Catherine strives to care for her patients in a holistic way, and she feels grateful for the opportunity to participate in interdisciplinary rounds at the hospital. “I aim to offer support ranging from emotional engagement, to narrative care, to co-morbid (often undiscussed) concerns such as sobriety and mental health issues and also spiritual support,” she explained. “Within a hospitalization context, patients often articulate fear, darkness, isolation, despair, and loneliness–all of which can be addressed through chaplaincy care: thus, empathy, listening, compassion, conversation, and presence are my primary tools.”

Catherine explained that CST’s M.Div. Hybrid program provided her with the opportunity to engage in a ministry education program that met her needs where she was without her having to leave her life for three years.

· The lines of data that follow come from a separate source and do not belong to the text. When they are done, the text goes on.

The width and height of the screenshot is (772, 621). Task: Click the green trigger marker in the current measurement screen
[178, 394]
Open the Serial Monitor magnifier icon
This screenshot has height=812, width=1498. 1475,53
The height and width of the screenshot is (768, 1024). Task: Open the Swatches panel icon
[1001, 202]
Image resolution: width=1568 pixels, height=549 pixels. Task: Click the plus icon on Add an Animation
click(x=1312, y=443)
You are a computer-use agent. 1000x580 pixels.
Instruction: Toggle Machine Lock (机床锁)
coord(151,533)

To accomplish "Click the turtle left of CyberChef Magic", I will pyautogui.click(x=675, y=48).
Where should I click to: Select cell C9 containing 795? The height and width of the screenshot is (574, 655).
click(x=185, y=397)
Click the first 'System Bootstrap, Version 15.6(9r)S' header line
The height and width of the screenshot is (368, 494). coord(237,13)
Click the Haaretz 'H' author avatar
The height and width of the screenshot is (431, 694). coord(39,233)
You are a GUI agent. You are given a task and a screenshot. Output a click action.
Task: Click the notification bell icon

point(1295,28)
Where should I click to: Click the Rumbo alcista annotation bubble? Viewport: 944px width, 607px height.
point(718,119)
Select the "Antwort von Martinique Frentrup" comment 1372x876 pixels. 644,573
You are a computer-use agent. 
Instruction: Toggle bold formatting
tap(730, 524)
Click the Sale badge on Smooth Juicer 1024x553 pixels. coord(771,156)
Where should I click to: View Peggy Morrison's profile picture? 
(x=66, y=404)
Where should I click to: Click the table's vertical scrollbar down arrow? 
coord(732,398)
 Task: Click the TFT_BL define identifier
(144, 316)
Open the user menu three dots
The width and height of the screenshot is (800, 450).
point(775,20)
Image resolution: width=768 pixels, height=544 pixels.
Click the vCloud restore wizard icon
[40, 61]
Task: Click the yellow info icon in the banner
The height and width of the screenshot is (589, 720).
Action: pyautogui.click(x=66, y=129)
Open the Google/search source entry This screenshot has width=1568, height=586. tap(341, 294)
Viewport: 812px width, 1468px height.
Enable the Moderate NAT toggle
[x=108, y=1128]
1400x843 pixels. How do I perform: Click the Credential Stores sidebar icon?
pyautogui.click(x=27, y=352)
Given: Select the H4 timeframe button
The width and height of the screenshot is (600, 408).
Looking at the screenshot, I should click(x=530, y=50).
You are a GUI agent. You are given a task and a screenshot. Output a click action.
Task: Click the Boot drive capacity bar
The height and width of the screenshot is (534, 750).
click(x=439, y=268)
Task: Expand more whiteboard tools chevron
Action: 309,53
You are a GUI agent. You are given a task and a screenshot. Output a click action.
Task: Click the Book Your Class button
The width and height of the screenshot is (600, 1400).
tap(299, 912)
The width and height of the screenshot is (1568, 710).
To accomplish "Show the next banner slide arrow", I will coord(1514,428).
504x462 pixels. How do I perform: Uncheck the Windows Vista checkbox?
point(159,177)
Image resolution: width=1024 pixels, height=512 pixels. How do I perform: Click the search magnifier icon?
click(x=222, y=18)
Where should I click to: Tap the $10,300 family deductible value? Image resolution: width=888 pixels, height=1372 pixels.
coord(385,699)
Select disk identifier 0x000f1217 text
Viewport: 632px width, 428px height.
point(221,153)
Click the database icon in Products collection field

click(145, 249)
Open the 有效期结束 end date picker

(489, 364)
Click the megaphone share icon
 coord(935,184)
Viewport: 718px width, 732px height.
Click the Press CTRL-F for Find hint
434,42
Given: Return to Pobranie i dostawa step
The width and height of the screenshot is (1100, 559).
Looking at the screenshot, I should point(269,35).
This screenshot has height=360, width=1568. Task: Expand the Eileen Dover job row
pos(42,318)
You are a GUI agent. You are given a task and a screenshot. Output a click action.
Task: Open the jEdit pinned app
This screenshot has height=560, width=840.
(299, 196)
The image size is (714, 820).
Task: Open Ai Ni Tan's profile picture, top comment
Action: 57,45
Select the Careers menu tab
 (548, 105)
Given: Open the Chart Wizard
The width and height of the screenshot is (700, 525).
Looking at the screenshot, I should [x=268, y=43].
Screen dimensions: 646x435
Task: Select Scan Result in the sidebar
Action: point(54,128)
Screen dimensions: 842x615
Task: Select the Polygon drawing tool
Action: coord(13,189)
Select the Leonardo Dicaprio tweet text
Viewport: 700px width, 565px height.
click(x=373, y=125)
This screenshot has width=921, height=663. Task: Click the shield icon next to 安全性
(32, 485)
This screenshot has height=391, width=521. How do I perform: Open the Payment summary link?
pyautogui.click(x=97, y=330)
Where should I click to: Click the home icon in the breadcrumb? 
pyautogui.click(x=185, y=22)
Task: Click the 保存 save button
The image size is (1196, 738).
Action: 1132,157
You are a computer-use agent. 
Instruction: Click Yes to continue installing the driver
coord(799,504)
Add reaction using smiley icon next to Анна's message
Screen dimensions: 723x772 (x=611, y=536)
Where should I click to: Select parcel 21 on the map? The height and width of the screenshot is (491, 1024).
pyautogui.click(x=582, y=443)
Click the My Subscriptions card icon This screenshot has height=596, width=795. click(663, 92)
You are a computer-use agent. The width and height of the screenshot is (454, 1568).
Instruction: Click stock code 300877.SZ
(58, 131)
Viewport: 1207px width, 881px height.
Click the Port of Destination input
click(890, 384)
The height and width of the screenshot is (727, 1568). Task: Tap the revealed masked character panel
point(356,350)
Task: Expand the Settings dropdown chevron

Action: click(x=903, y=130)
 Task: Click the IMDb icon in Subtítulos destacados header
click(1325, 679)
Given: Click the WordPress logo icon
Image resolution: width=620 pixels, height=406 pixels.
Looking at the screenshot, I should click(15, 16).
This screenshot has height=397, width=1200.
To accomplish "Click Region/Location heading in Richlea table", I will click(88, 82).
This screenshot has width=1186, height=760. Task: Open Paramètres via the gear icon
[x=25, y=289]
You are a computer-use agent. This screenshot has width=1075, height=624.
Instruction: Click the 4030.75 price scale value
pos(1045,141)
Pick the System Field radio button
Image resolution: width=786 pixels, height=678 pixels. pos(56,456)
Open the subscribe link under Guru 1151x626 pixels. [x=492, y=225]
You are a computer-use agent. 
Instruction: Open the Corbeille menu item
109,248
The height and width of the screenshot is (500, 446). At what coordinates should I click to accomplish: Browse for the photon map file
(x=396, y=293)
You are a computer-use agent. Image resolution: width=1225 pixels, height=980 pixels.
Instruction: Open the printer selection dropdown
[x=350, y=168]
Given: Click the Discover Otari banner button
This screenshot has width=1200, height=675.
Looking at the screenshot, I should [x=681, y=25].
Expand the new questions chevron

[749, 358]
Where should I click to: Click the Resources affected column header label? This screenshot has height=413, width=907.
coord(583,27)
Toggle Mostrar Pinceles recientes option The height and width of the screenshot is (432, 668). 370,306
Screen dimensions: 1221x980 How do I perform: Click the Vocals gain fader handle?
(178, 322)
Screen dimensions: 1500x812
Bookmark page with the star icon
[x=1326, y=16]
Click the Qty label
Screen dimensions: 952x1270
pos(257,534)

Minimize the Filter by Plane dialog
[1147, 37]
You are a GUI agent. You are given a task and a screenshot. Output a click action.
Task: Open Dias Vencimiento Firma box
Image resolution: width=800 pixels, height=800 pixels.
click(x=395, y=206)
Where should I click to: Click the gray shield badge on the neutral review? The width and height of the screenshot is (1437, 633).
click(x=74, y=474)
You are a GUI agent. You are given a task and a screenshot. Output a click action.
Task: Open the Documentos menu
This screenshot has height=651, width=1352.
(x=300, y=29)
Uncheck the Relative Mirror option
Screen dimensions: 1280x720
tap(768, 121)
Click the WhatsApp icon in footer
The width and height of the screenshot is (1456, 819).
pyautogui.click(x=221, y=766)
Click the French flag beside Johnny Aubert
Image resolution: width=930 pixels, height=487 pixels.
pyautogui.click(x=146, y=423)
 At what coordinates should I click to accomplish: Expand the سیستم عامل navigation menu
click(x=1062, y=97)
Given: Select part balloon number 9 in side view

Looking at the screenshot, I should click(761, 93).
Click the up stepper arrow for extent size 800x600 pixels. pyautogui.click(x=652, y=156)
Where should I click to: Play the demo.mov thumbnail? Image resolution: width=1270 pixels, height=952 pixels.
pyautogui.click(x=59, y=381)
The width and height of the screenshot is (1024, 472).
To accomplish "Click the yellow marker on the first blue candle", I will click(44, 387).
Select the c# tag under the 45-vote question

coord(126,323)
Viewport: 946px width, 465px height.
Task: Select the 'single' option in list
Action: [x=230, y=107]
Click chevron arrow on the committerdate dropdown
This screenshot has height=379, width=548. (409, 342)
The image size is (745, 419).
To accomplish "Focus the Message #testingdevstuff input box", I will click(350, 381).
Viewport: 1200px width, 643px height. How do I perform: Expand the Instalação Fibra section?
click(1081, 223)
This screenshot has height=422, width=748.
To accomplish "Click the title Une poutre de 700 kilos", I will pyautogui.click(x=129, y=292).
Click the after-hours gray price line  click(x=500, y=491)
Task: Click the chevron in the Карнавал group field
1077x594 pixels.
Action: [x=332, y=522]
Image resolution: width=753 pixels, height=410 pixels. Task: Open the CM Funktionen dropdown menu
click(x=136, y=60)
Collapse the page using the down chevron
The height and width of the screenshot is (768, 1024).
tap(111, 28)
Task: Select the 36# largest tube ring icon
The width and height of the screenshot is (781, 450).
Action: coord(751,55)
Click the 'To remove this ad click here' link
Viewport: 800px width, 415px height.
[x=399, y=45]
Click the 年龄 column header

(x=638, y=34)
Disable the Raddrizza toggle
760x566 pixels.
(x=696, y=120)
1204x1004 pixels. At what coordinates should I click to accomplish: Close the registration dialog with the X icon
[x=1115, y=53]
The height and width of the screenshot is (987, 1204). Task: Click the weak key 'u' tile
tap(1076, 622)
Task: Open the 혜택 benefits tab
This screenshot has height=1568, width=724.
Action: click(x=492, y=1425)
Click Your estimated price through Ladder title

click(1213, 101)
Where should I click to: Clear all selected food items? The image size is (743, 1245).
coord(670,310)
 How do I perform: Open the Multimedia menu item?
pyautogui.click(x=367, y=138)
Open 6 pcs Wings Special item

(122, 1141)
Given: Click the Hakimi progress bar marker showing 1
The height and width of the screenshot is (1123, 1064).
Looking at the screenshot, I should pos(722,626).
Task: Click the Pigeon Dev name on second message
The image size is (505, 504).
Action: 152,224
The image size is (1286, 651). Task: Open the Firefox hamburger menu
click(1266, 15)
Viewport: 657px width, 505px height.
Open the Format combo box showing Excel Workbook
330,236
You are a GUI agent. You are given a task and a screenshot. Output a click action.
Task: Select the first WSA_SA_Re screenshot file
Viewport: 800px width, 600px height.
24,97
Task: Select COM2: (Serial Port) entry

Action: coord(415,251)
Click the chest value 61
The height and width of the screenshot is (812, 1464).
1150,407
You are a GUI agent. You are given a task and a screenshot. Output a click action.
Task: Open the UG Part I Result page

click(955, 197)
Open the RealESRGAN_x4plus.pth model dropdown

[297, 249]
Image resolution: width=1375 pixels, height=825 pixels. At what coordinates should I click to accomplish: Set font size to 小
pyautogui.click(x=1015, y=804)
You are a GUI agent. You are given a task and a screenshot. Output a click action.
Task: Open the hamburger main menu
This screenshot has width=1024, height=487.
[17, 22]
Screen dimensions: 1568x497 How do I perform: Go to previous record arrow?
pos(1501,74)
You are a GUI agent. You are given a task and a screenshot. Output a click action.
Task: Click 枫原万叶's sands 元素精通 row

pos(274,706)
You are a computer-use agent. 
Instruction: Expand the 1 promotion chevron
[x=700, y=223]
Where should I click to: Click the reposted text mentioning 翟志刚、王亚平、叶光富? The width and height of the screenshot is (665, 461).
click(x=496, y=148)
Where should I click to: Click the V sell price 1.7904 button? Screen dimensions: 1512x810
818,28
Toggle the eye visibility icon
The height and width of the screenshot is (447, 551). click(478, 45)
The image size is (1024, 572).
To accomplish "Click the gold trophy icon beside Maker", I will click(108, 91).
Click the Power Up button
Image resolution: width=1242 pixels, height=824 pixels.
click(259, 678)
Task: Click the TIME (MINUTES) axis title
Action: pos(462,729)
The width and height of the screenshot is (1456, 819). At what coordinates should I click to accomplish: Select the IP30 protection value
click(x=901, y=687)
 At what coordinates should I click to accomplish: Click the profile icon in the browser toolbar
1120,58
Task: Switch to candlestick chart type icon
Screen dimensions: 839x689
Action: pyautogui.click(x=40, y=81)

The joyful camaraderie formed by the program structure was also a powerful experience: “In those couple of weeks of hybrid life, you get this experience of summer camp that then happens again in January, and then happens again the next fall,” Catherine said. “So it’s a bit like a reunion every single time. And I really adored that.”

Catherine was also gratefully surprised to find herself among so many fellow second- and third-career students. Although seminary had been a longtime interest for Catherine, for decades before coming to CST her ministry had been teaching high school math and volunteering in youth ministry. Catherine explained how CST shaped the spiritual care provider she has become:

“So much of my experience at CST touched my life deeply and viscerally. My CST education has expanded my capacity to provide presence…engage compassionate conversation, offer prayers that a patient struggles to articulate on their own, be a sacramental presence, [and] let God be present, however that manifests. And every single time I serve communion, I hear Professor Kathy Black’s words about the auditory and visual parts of that sacrament: lifting the carafe so that the wine can be heard and seen in its descent to the cup, tearing the bread held so that all may see its texture…that, among many other things, has stayed with and sustained me in the world of my ministry.”